Bir yıl sonra 7 Mayıs 558 ve 583 yılı depremleriyle altıncı yüzyıl kapanır. Bazı kaynaklarda yedi yüzyıla ait deprem kaydına rastlanmazken bazı kaynaklarda 611 yılına ait bir deprem olsa da o yüzyıl Konstantinopolis şehrinin deprem yönünden sorunsuz geçtiği gözükmektedir. 558 depremi ile ilgili Theophanes kroniğinde “19 Ekim 558 Cuma günü gün doğmak üzereyken deprem oldu” şeklinde geçmektedir. Kronikte 14 Aralık 558’de bir deprem daha olduğu, hem Constantin hem Theodosius tarafından inşa edilen surların zarar gördüğü, depremin korkunç etkisinden zarar görmeyen yoktu, Stratinikos ve Kallenikos Kiliselerinin (Rhegion – Küçükçekmece) yıkıldığını, Ioukoundianai Sarayı’nın (Hebdomon – Bakırköy) önündeki porfir sütunun çöktüğü ve yere 8 metre gömüldüğü, bazı insanların enkazlardan üç gün sonra kurtarıldığını” yazmaktadır.

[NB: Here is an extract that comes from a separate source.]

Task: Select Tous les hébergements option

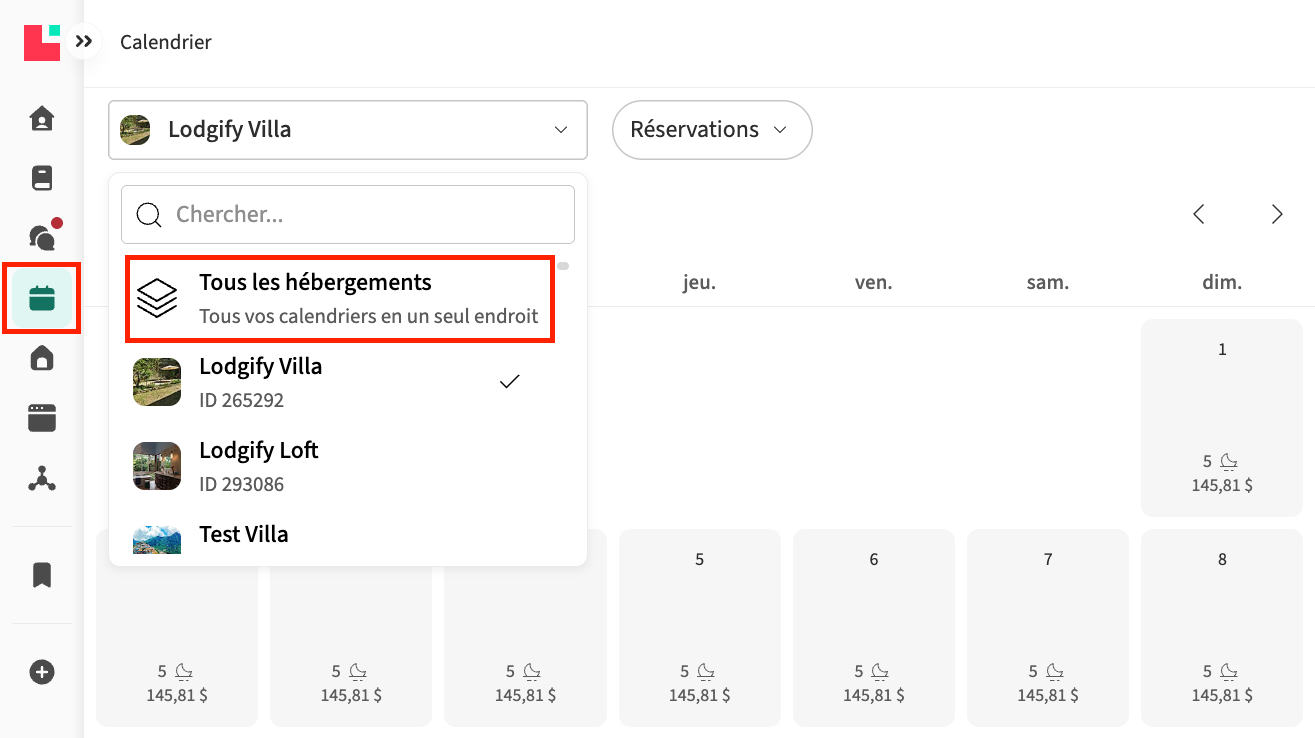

583 depremi ile ilgili olarak yedinci yüzyılda yaşayan tarihçi Theophylaktos Simokattes, Aristo’nun deprem teorisine atıfta bulunarak “Eğer Aristo’nun anlattıklarını kabul edilebilir olarak gören varsa onun aklından dolayı kutlayalım ama değilse bu doktrini babasına iade edelim” demiştir.

715, 732 depremlerinden sonra 26 ekim 740 yılındaki depremin merkezi İzmit’tir. Konstantinopolis’te Aya İrini Kilisesi kısmen yıkılırken İzmit tekrar büyük bir yıkım yaşar. Theophanes kroniğinde depremin sabah 8’de büyük bir gürültüyle gerçekleştiğini birçok kilise ve manastırın yıkıldığını ve çok sayıda insan öldüğünü, Xerolophos kolonu üzerinde Arkadiıs anıtının ve Altın Kapı üzerindeki Byükü Theodosius heykelinin devrildiğini, Trakya, Nicomedia (İzmit), Prainetos (Karamürsel) ve Nikea (İznik) şehir duvarlarının, kasaba ve köylerin yıkıldığından bahseder.

Bu depremi 790 ve 796 depremleri takip eder. Theophanes kroniğinde 796 depreminin 4 Mayıs günü büyük bir gürültüyle olduğundan bahseder.

815, 824, 840, 854 ve 860 yılları depreminden sonra 862 depremi gerçeklir. Kayıtlarda 862 depreminde Altın Kapı’daki Zafer Heykeli’nin yıkıldığı notu düşülüyor. Enderde olsa bazen depremlerin yardım için gönderildiğine dair inanışlarda vardı: 5 Mayıs 824 tarihinde Tekirdağ yakınlarında meydana gelen depremin, İmparator II. Mihael’e şehri zapteden işgalcilere yardım amacıyla gönderildiği düşünülüyordu.

861 ve 866 yıllarındaki depremlerden sonra 9 Ocak 869 meydana gelir. Deprem bir Pazar günü meydana gelir ve artçı şoklarıyla birlikte 40 gün sürdüğü bilinmektedir. Depremin olduğu gün Aziz Polyeuctus Bayramı’dır. Ayasofya hasar görür ve Havariyyun (Havariler) Kilisesi kısmen yıkılır.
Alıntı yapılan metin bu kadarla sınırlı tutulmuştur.